As someone who has long accepted the link between human activity and global warming, I argue that Australia should reduce greenhouse gas emissions at a much faster rate.
While Australia’s National Greenhouse Gas Inventory reported in 2019 that per capita greenhouse gas emissions had fallen 40% since 1990, given Australia is one of the few nations allowed to include land use and forestry emissions, OECD data shows that Australia’s level of greenhouse gas emissions actually increased by 31.9% between 1990 and 2017 when excluding land use and forestry.
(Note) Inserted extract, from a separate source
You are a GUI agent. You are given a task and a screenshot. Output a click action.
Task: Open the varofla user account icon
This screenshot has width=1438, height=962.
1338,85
Although Australia is committed to lowering emissions by 26 to 28 per cent from 2005 levels by 2030 with its land use and forestry concession, it remains one of the most carbon-intensive OECD countries with coal, oil and gas providing 93% of Australia’s overall energy mix compared to an OECD average of 80%, while renewables provided 16% of electricity generation compared to the OECD average of 25%.
But, with the recent bushfires, estimated to have emitted an additional 400 million tons of carbon dioxide, why would Australia want to merely preserve the status quo with regard to Australia’s current economic-environmental policy mix?
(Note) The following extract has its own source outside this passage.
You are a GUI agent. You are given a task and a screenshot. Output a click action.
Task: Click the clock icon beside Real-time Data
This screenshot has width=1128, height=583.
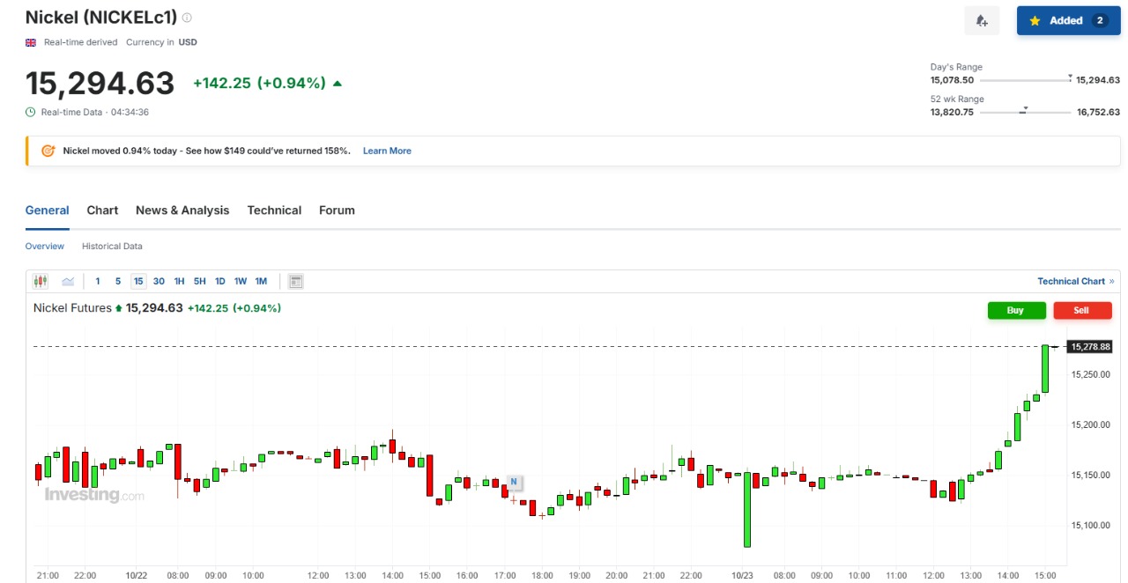click(31, 112)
In response to the bushfires, Prime Minister Morrison states that climate changes was “as important now” as it was earlier this year, that the nation was on track to meet its emissions reduction commitments, that Australia is “carrying its weight”, and that he will not make “reckless” cuts to the nation's coal industry.
I, for one, prefer the logic put forward by the economist Warwick McKibbin who advocates a risk management strategy given the government’s business-as-usual scenario runs the risk of a major adjustment in the future if the global economy dramatically changes in response to major climate events which may include a dramatic drop in the value of coal-fired power stations and other fossil fuel intensive assets.
Of course, Australia should continue to profit from energy exports while it makes its own domestic transition with a 2019 estimate that Australia now provides 7% and 20% of all global and OECD energy exports (coal, oil and gas).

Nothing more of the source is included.